What PIP typically Covers

According to West Palm Beach PIP attorneys, Florida state law requires motorists to carry a minimum of $10,000 “PIP” insurance coverage, allowing for them to receive medical treatment coverage after an auto accident, regardless of who was at fault for the accident. However, the law makes it unfortunately easy for insurance companies to deny claims, leaving hospitals, doctors, and other medical providers without the ability to recover compensation for the cost of treatment performed.

The Department of Motor Vehicles often refers Personal injury protection (PIP) coverage as “no-fault car insurance,” as it is the most commonly required insurance coverage among no-fault states. By 2012, only 12 states have remained recognizing the no-fault system. Nine of these states require the no-fault system among their drivers; these include Utah, North Dakota, New York, Minnesota, Michigan, Massachusetts, Kansas, Hawaii and Florida. The other three, Kentucky, New Jersey and Pennsylvania, allow their drivers to choose between the no-fault or the usual liability car insurance coverage.

States that require no-fault car insurance, or personal injury protection (PIP) coverage, do so to protect drivers from delayed payout for personal injury claims, and to lower the amount of lawsuits related to traffic accidents. Though this no-fault insurance limits a policyholder’s right to sue, he or she can still sue if one of the following applies:

  • Serious death or injury occurred.
  • Damages reached or exceeded a set threshold.

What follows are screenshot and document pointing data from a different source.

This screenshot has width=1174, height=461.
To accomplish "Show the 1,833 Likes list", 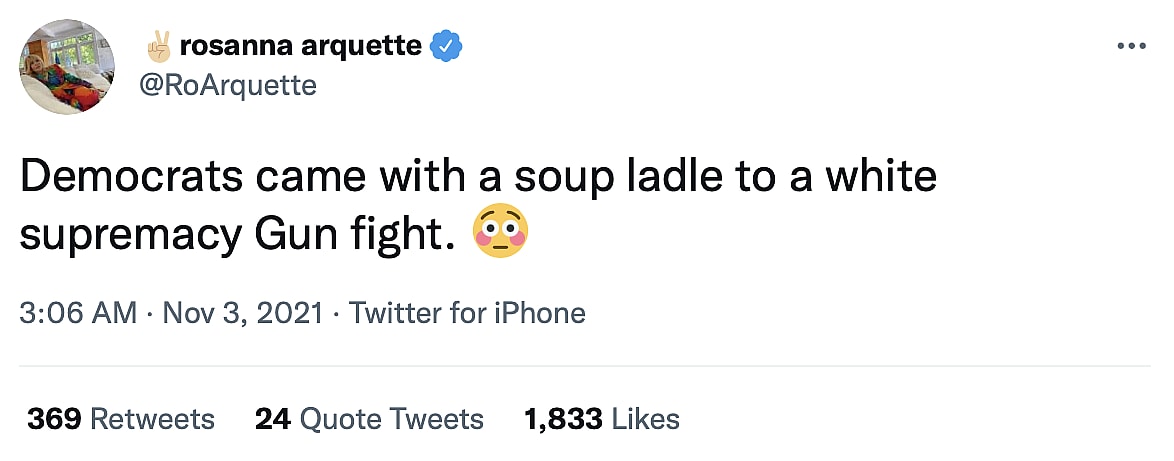I will coord(602,418).
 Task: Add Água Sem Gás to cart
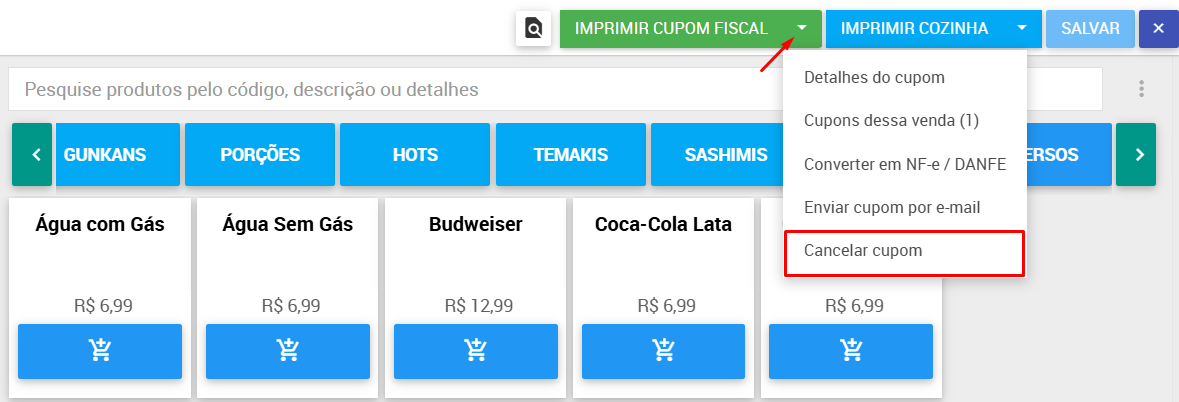click(288, 351)
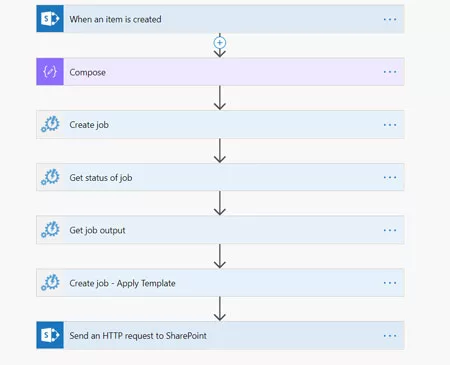450x365 pixels.
Task: Expand the Get status of job action
Action: coord(220,177)
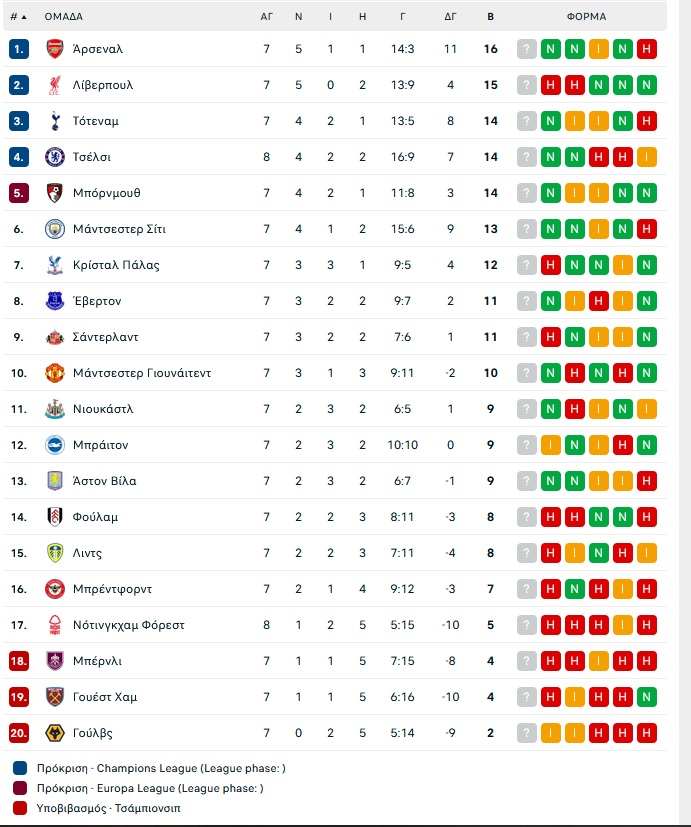Click the ΦΟΡΜΑ column header
This screenshot has width=691, height=827.
586,17
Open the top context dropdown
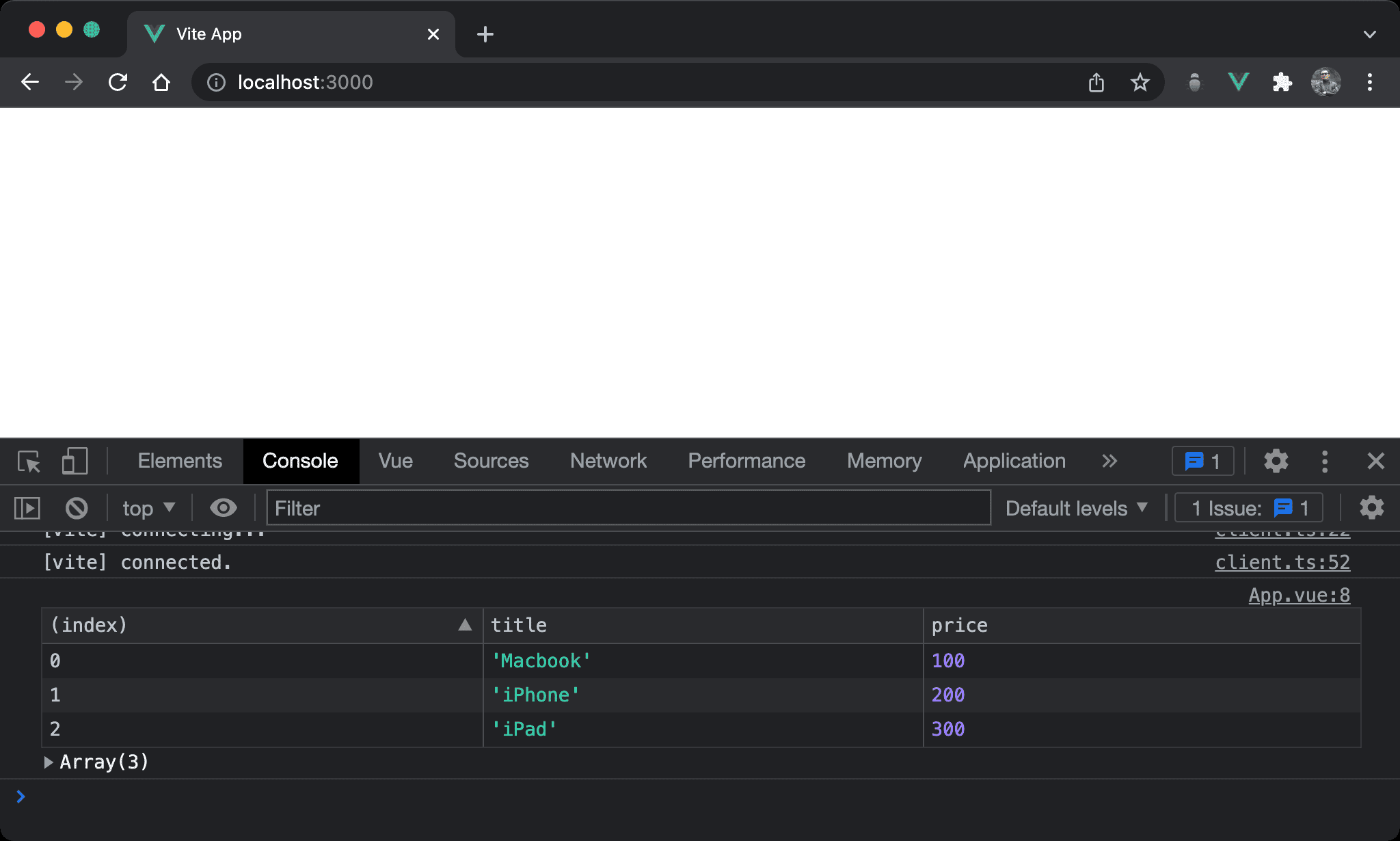 point(148,508)
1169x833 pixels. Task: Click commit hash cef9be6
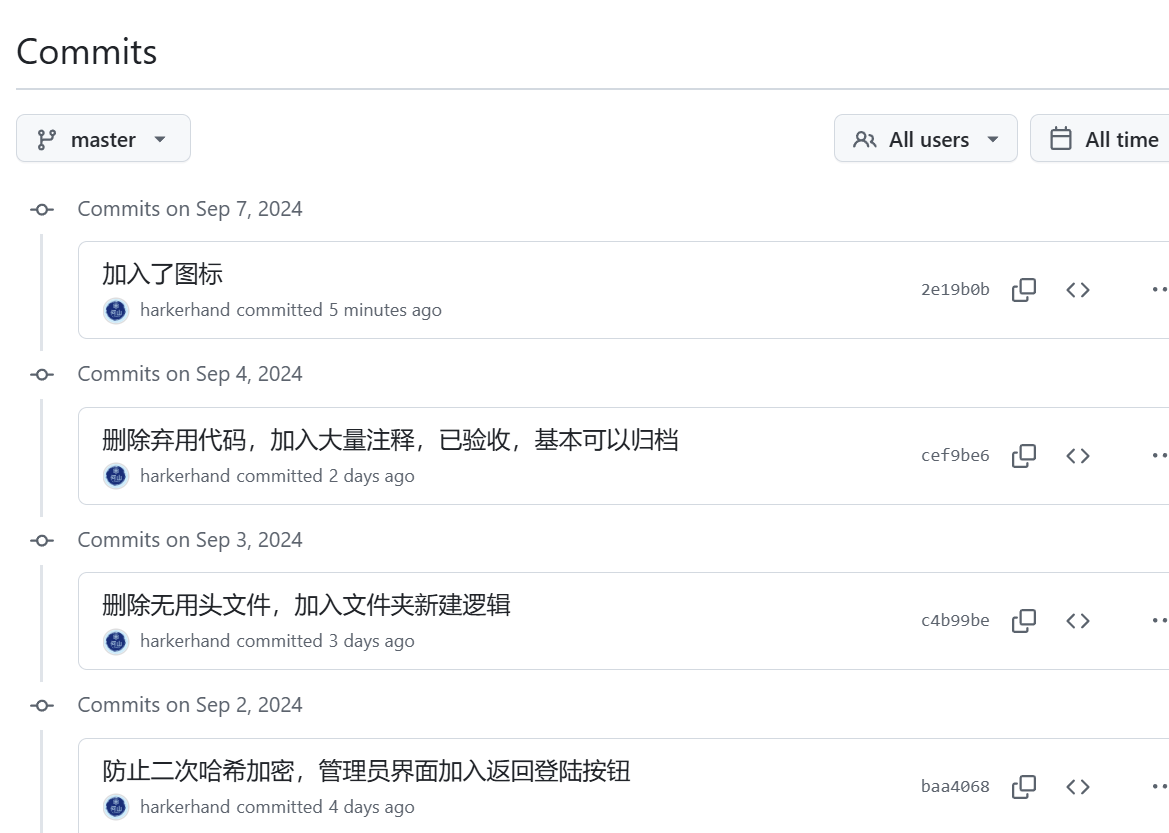point(954,456)
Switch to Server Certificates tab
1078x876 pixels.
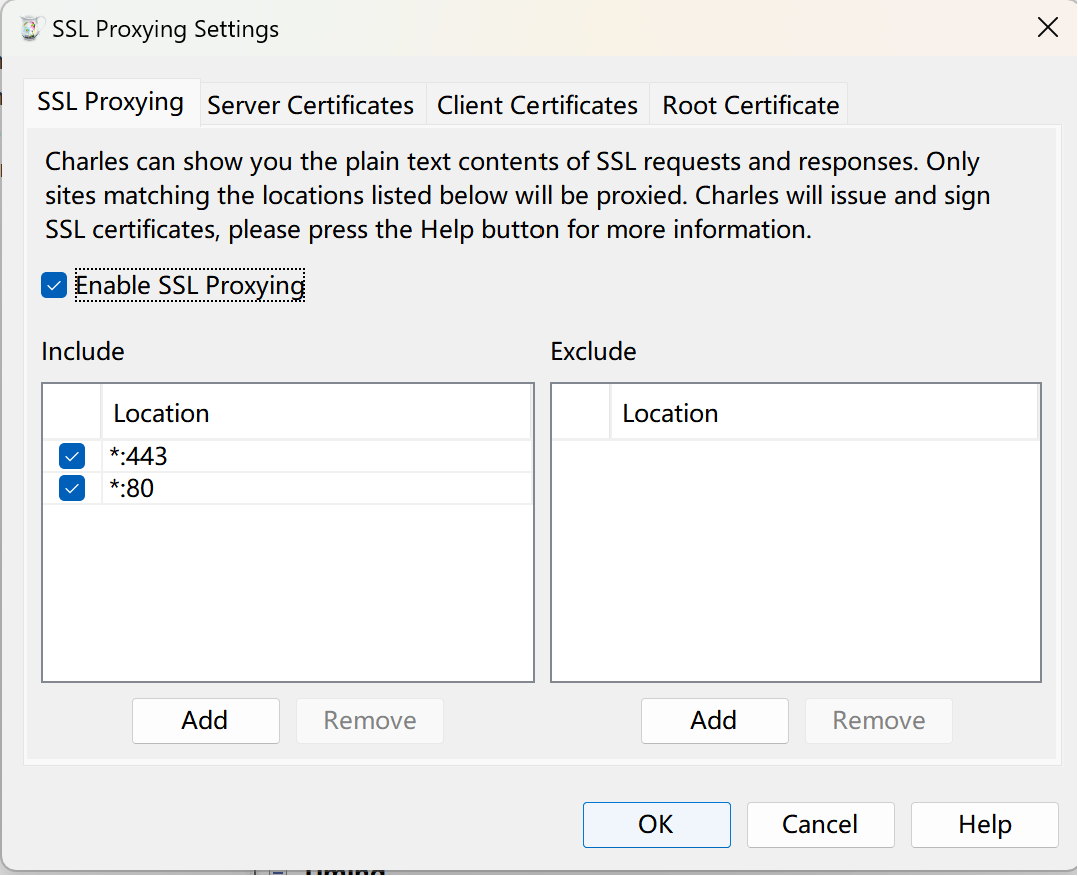coord(310,105)
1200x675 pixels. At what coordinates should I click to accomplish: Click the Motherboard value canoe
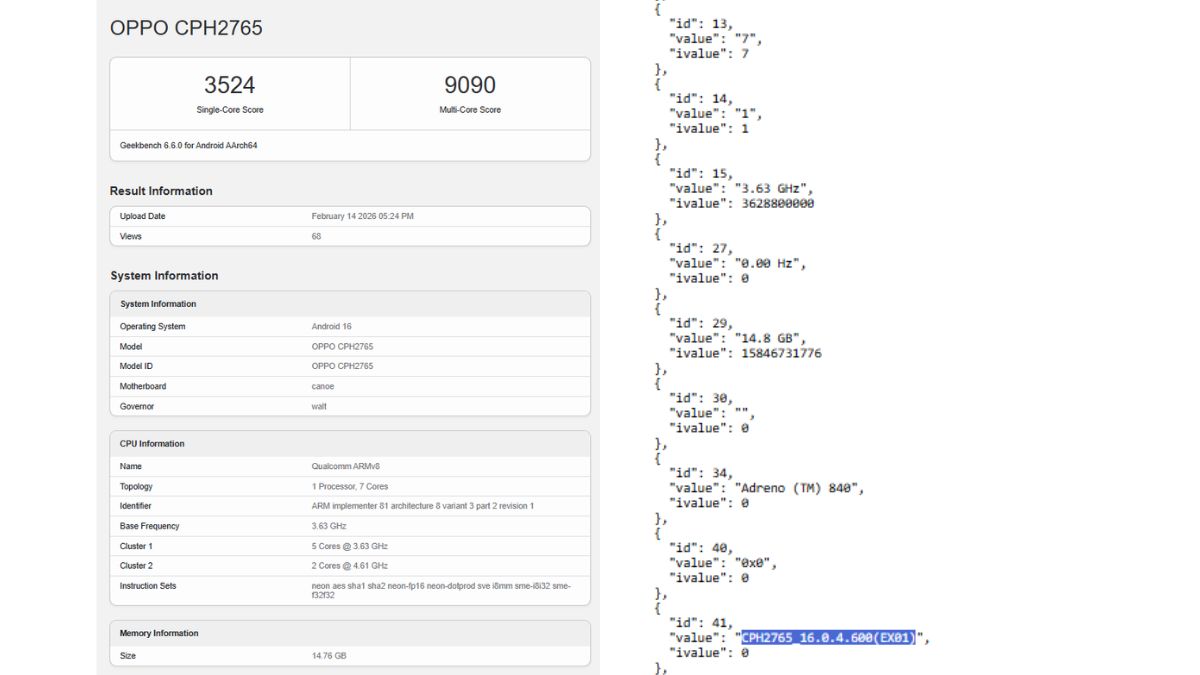click(x=322, y=386)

Your state of residence will define what PIP should cover, but typically, this should cover the following for you and your passengers after an accident:

  • Medical expenses.
  • Lost wages due to injury.
  • Funeral expenses.

Many times, however, insurance firms are reluctant to compensate claimants. They look for ways to deny, underpay, or delay payment on a claim, leaving victims, hospitals, doctors, or other medical providers not knowing where to turn for help. This is an unfair practice of insurance providers – you owe it to yourself not to let them get away with this unfair and unjust practice.